The selection result of 3.2 diluent
By the comparison to disintegration of tablet time, hardness and comprehensive index value in nine groups of single factor experiments, in diluent, the mass ratio of starch, dextrin, lactose is that while testing proportioning 1,2,4, No. 8 in table 1-1, hardness level is undesirable; In diluent, the mass ratio of starch, dextrin, lactose is that while testing proportioning 3,5,6, No. 9 in table 1-1, although tablet hardness meets the requirements, the disintegration time of tablet is long; In diluent, the mass ratio of starch, dextrin, lactose is 3: 1: 1 o'clock, and the hardness of tablet is moderate and disintegration time is the shortest, comprehensive index value maximum.

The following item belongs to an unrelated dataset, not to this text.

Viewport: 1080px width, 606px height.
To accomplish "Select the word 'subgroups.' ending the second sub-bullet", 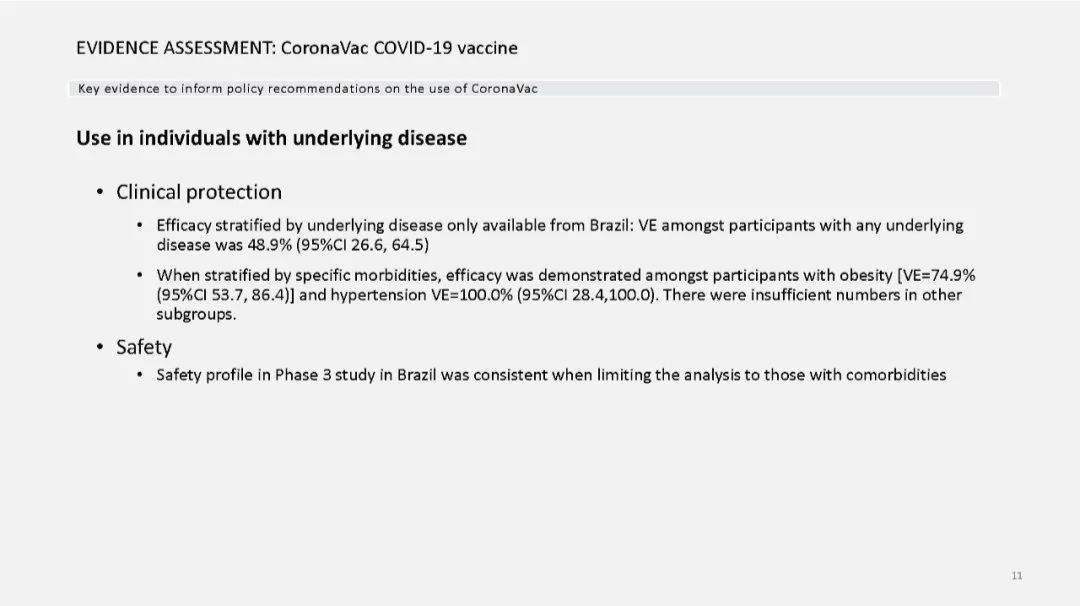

The selection result of 3.3 disintegrating agents
After disintegrating agent carboxymethyl base Starch Sodium by additional equal in quality, low-substituted hydroxypropyl cellulose, polyvinylpolypyrrolidone, carboxymethyl starch sodium is during as disintegrating agent, and disintegration time is the shortest and hardness is moderate, and comprehensive index value maximum, the results are shown in Table 1-2.
The selection result of 3.4 disintegrating agents, lubricant, wetting agent
Disintegrating agent (A), lubricant (B), wetting agent (C) they are A > B > C on the size order that affects of tablet quality, but there are no significant difference.The best testing program of orthogonal test gained is A
2b
2c
3, disintegrating agent carboxymethyl base Starch Sodium be after granulate granular mass 6%, magnesium stearate lubricant be after granulate granular mass 1%, when selecting 50% ethanol, wetting agent can overcome soft material viscosity large, the phenomenon of caking, makes the process of soft material processed convenient and easy, the results are shown in Table 1-3 and table 1-4.
3.5 demonstration test results
Demonstration test result shows three batches of Flos Lonicerae moistening and cleaning throat tablets of preparation, and the angle of repose of granule, the disintegration time of tablet, hardness and comprehensive index value convergence are consistent, and obtained experimental result favorable reproducibility is described, stable preparation process, result is satisfactory, and formulation optimization success is described, the results are shown in Table 1-6.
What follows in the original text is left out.